**ASSIGNED TASK**
The listing below should be printed exactly, though its pictures must not be.

DATA SECTION START

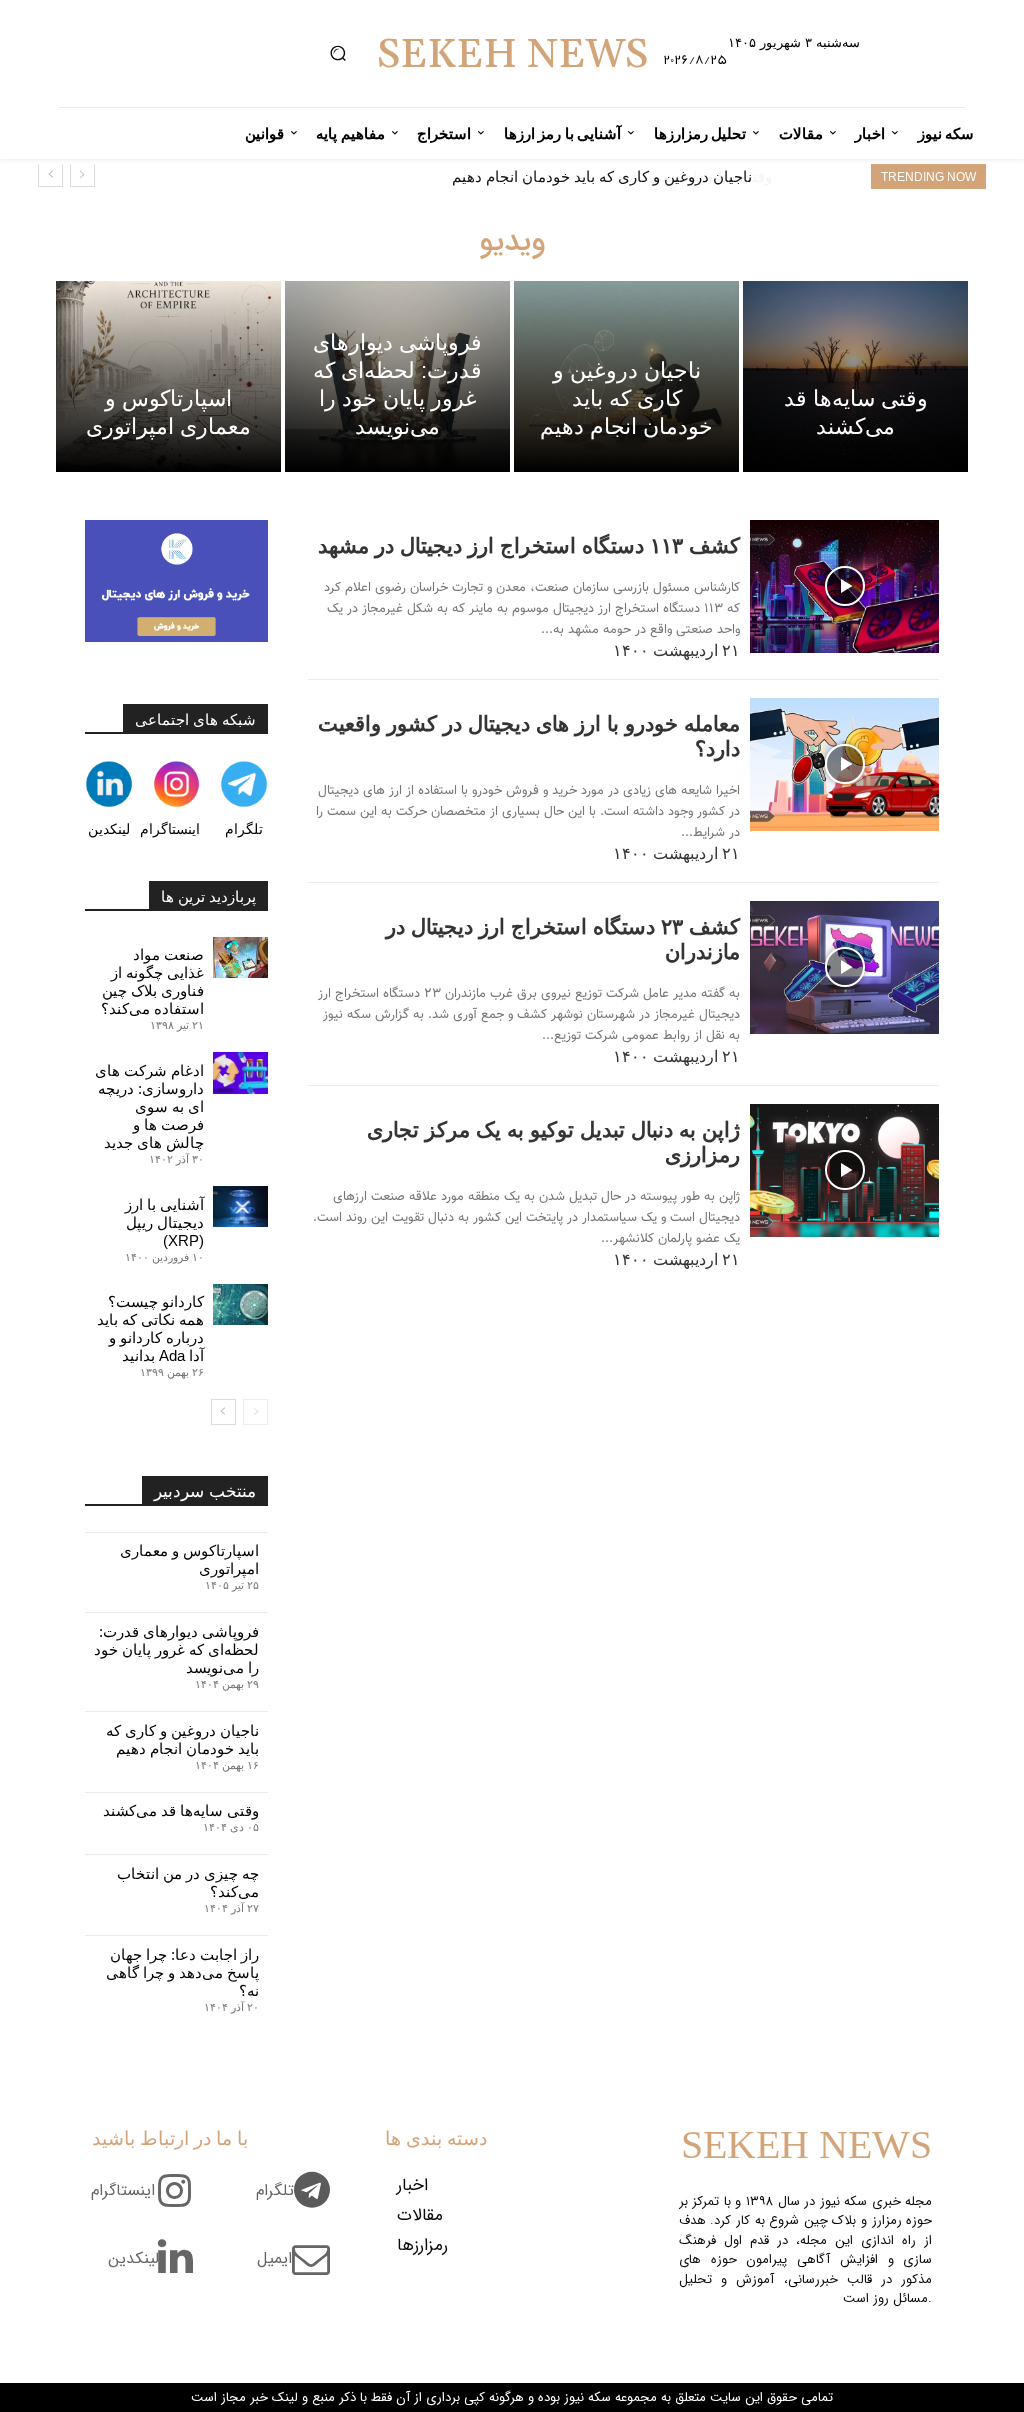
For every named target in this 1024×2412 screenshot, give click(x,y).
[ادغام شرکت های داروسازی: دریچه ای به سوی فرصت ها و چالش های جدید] (240, 1072)
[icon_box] (300, 2202)
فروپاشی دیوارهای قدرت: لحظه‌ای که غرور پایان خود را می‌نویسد (176, 1649)
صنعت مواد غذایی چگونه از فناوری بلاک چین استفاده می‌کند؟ (152, 981)
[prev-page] (255, 1412)
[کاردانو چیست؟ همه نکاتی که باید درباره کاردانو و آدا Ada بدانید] (240, 1304)
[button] (337, 53)
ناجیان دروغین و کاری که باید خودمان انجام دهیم (182, 1739)
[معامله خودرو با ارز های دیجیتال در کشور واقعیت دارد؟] (844, 764)
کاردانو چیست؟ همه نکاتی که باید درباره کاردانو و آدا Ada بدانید (150, 1328)
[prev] (82, 174)
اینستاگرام (170, 829)
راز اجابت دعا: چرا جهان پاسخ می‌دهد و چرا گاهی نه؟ (182, 1972)
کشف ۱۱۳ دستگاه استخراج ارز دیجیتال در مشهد (529, 545)
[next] (50, 174)
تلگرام (244, 829)
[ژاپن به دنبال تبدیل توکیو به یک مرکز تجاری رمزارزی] (844, 1170)
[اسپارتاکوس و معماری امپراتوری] (168, 376)
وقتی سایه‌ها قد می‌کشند (675, 176)
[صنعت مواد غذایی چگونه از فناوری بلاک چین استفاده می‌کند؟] (240, 957)
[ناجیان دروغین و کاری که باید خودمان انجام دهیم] (626, 376)
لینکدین (109, 829)
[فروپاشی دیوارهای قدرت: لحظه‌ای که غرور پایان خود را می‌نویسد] (397, 376)
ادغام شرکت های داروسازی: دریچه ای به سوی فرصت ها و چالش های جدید (149, 1106)
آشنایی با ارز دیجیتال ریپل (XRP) (164, 1222)
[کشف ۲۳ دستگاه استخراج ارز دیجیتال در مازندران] (844, 967)
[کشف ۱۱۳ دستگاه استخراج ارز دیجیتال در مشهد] (844, 586)
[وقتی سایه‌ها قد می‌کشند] (855, 376)
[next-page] (223, 1412)
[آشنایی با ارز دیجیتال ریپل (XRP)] (240, 1206)
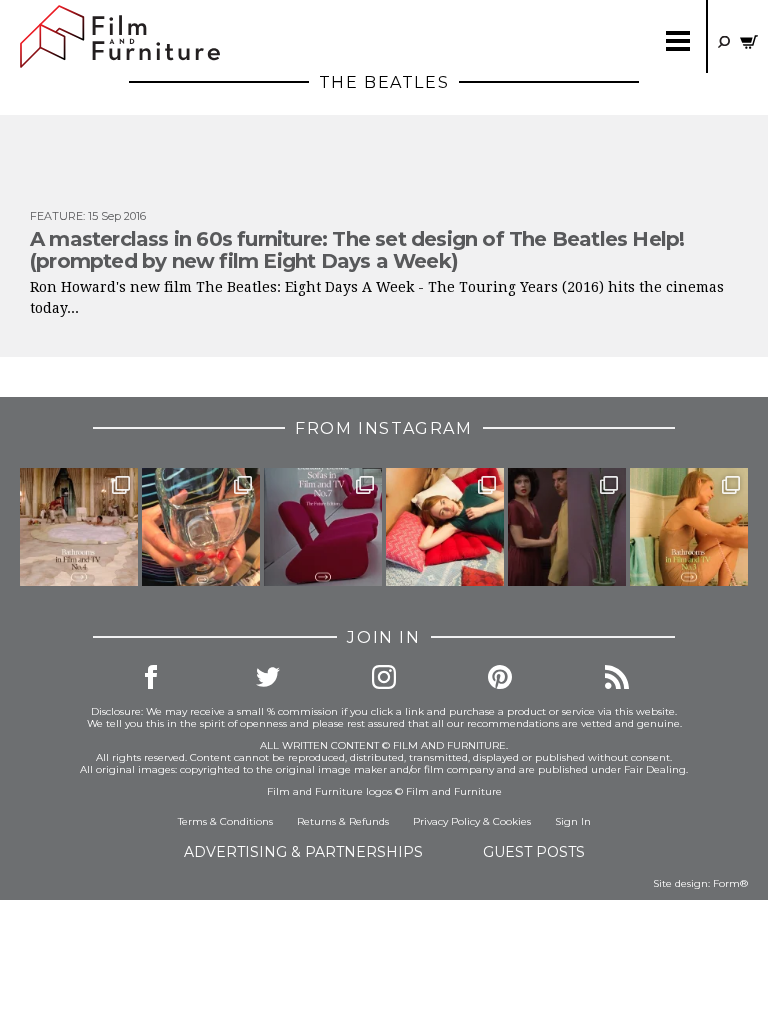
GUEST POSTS (534, 852)
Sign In (573, 821)
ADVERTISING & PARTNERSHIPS (303, 852)
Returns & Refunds (343, 821)
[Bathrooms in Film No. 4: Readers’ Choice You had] (79, 527)
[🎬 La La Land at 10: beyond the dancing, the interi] (445, 527)
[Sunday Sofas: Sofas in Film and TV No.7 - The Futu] (323, 527)
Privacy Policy (446, 821)
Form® (730, 883)
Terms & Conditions (225, 821)
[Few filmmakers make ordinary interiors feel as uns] (567, 527)
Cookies (512, 821)
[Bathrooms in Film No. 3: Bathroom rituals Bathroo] (689, 527)
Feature (56, 216)
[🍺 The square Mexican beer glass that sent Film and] (201, 527)
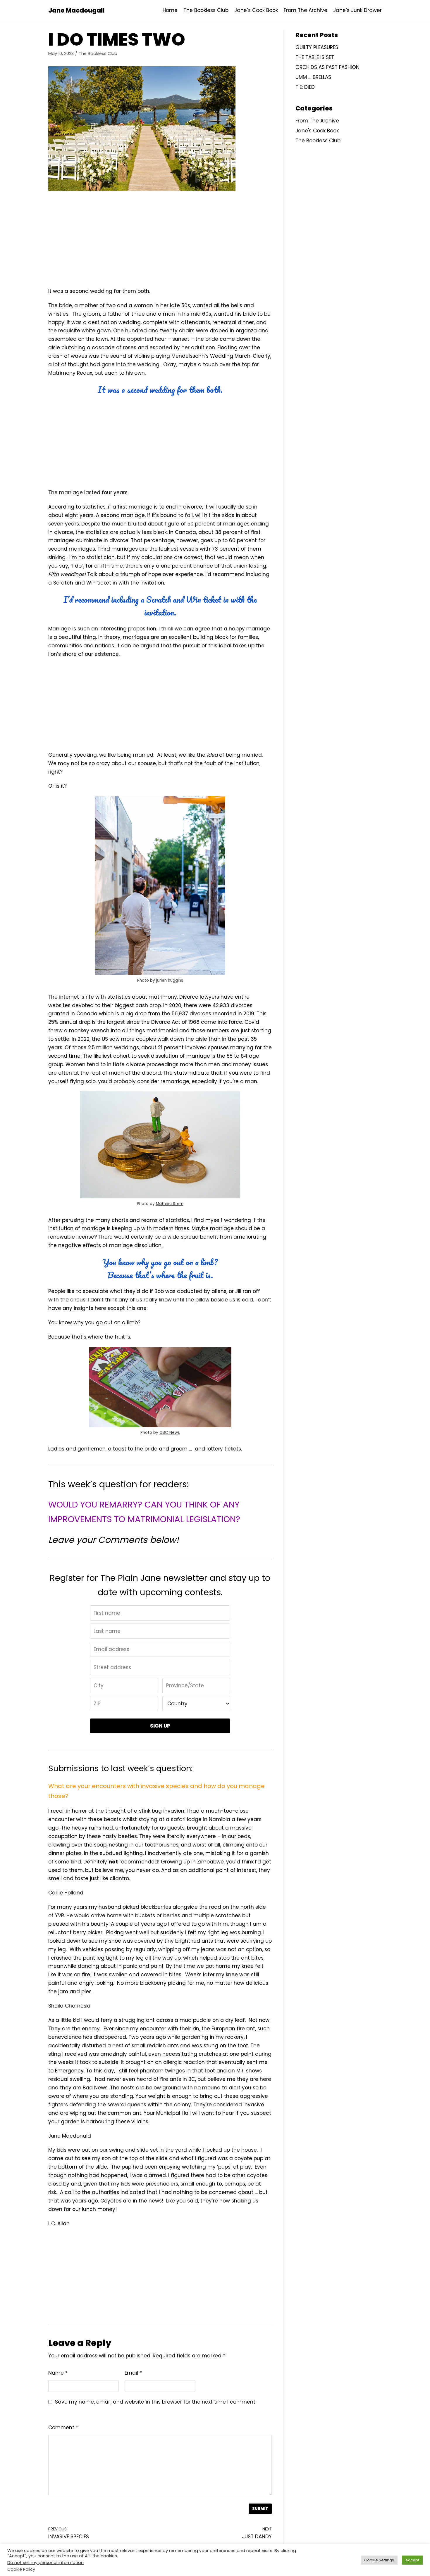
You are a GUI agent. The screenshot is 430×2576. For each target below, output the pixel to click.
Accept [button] (412, 2560)
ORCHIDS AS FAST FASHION (327, 67)
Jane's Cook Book (317, 130)
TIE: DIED (305, 87)
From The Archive (305, 10)
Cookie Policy (21, 2569)
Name (58, 2372)
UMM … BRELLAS (313, 77)
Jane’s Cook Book (256, 10)
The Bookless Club (205, 10)
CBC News (169, 1432)
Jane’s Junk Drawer (357, 10)
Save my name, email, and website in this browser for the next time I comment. (155, 2401)
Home (170, 10)
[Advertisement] (160, 240)
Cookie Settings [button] (379, 2560)
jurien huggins (169, 980)
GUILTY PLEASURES (316, 47)
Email (133, 2372)
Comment (63, 2427)
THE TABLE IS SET (314, 57)
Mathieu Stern (169, 1203)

DATA SECTION END

**THE COMPLETED TASK**
For every named target in this 1024×2412 screenshot, give click(x,y).
[ادغام شرکت های داروسازی: دریچه ای به سوی فرصت ها و چالش های جدید] (240, 1072)
[icon_box] (300, 2202)
فروپاشی دیوارهای قدرت: لحظه‌ای که غرور پایان خود را می‌نویسد (176, 1649)
صنعت مواد غذایی چگونه از فناوری بلاک چین استفاده می‌کند؟ (152, 981)
[prev-page] (255, 1412)
[کاردانو چیست؟ همه نکاتی که باید درباره کاردانو و آدا Ada بدانید] (240, 1304)
[button] (337, 53)
ناجیان دروغین و کاری که باید خودمان انجام دهیم (182, 1739)
[معامله خودرو با ارز های دیجیتال در کشور واقعیت دارد؟] (844, 764)
کاردانو چیست؟ همه نکاتی که باید درباره کاردانو و آدا Ada بدانید (150, 1328)
[prev] (82, 174)
اینستاگرام (170, 829)
راز اجابت دعا: چرا جهان پاسخ می‌دهد و چرا گاهی نه؟ (182, 1972)
کشف ۱۱۳ دستگاه استخراج ارز دیجیتال در مشهد (529, 545)
[next] (50, 174)
تلگرام (244, 829)
[ژاپن به دنبال تبدیل توکیو به یک مرکز تجاری رمزارزی] (844, 1170)
[اسپارتاکوس و معماری امپراتوری] (168, 376)
وقتی سایه‌ها قد می‌کشند (675, 176)
[صنعت مواد غذایی چگونه از فناوری بلاک چین استفاده می‌کند؟] (240, 957)
[ناجیان دروغین و کاری که باید خودمان انجام دهیم] (626, 376)
لینکدین (109, 829)
[فروپاشی دیوارهای قدرت: لحظه‌ای که غرور پایان خود را می‌نویسد] (397, 376)
ادغام شرکت های داروسازی: دریچه ای به سوی فرصت ها و چالش های جدید (149, 1106)
آشنایی با ارز دیجیتال ریپل (XRP) (164, 1222)
[کشف ۲۳ دستگاه استخراج ارز دیجیتال در مازندران] (844, 967)
[کشف ۱۱۳ دستگاه استخراج ارز دیجیتال در مشهد] (844, 586)
[وقتی سایه‌ها قد می‌کشند] (855, 376)
[next-page] (223, 1412)
[آشنایی با ارز دیجیتال ریپل (XRP)] (240, 1206)
GUEST POSTS (534, 852)
Sign In (573, 821)
ADVERTISING & PARTNERSHIPS (303, 852)
Returns & Refunds (343, 821)
[Bathrooms in Film No. 4: Readers’ Choice You had] (79, 527)
[🎬 La La Land at 10: beyond the dancing, the interi] (445, 527)
[Sunday Sofas: Sofas in Film and TV No.7 - The Futu] (323, 527)
Privacy Policy (446, 821)
Form® (730, 883)
Terms & Conditions (225, 821)
[Few filmmakers make ordinary interiors feel as uns] (567, 527)
Cookies (512, 821)
[Bathrooms in Film No. 3: Bathroom rituals Bathroo] (689, 527)
Feature (56, 216)
[🍺 The square Mexican beer glass that sent Film and] (201, 527)
You are a GUI agent. The screenshot is 430×2576. For each target below, output the pixel to click.
Accept [button] (412, 2560)
ORCHIDS AS FAST FASHION (327, 67)
Jane's Cook Book (317, 130)
TIE: DIED (305, 87)
From The Archive (305, 10)
Cookie Policy (21, 2569)
Name (58, 2372)
UMM … BRELLAS (313, 77)
Jane’s Cook Book (256, 10)
The Bookless Club (205, 10)
CBC News (169, 1432)
Jane’s Junk Drawer (357, 10)
Save my name, email, and website in this browser for the next time I comment. (155, 2401)
Home (170, 10)
[Advertisement] (160, 240)
Cookie Settings [button] (379, 2560)
jurien huggins (169, 980)
GUILTY PLEASURES (316, 47)
Email (133, 2372)
Comment (63, 2427)
THE TABLE IS SET (314, 57)
Mathieu Stern (169, 1203)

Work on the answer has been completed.